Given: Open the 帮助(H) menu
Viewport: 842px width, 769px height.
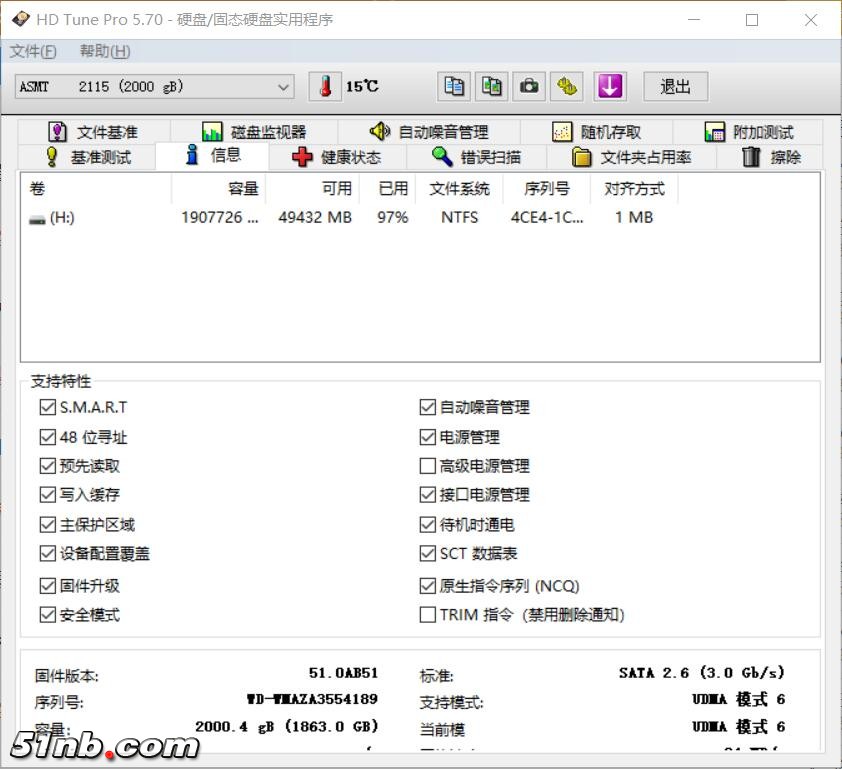Looking at the screenshot, I should coord(105,51).
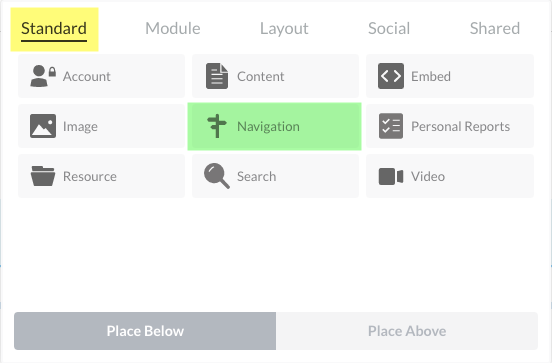This screenshot has width=552, height=363.
Task: Click the Search magnifying glass icon
Action: pyautogui.click(x=217, y=176)
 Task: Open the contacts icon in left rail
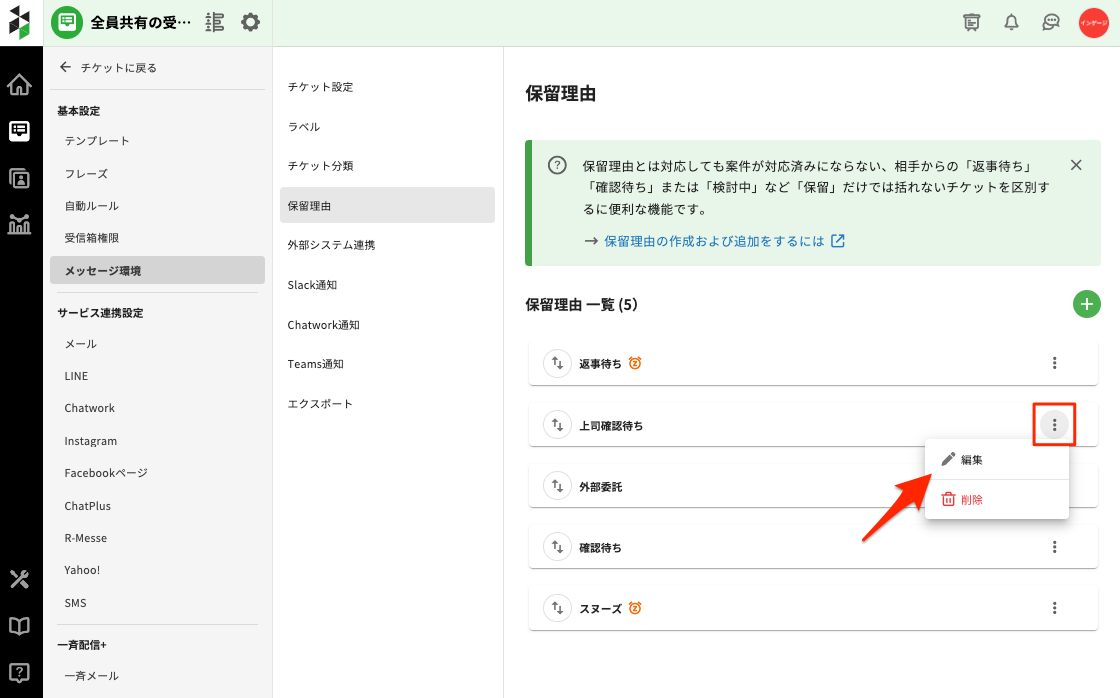click(19, 178)
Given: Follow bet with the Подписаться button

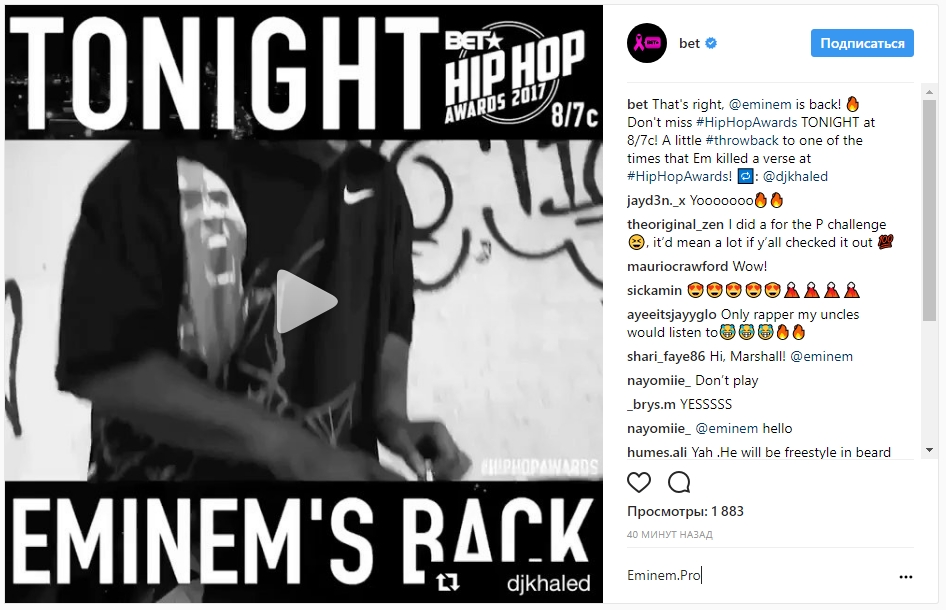Looking at the screenshot, I should 862,43.
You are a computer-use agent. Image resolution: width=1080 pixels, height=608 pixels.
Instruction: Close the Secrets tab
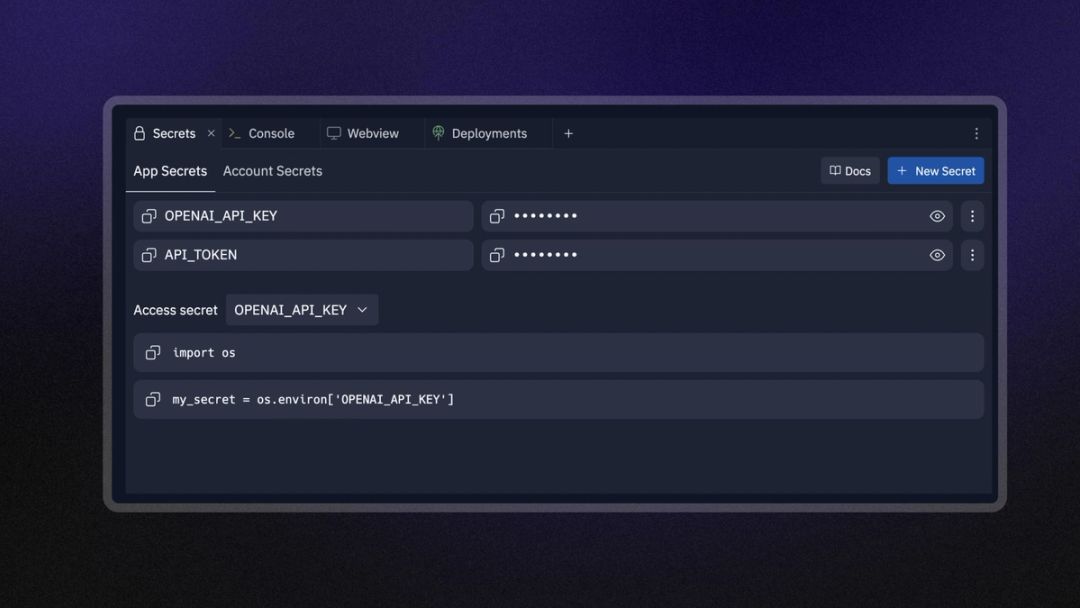[x=211, y=133]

● Task prompt: When you repeat the material, keep every word exact and drop the pictures.

● Answer section:
Given: Open the 帮助(H) menu
Viewport: 842px width, 769px height.
Looking at the screenshot, I should coord(105,51).
This screenshot has width=552, height=363.
Task: Click the Search magnifying glass icon
Action: pyautogui.click(x=217, y=176)
 Task: Open the contacts icon in left rail
click(19, 178)
Given: Follow bet with the Подписаться button

Looking at the screenshot, I should 862,43.
You are a computer-use agent. Image resolution: width=1080 pixels, height=608 pixels.
Instruction: Close the Secrets tab
[x=211, y=133]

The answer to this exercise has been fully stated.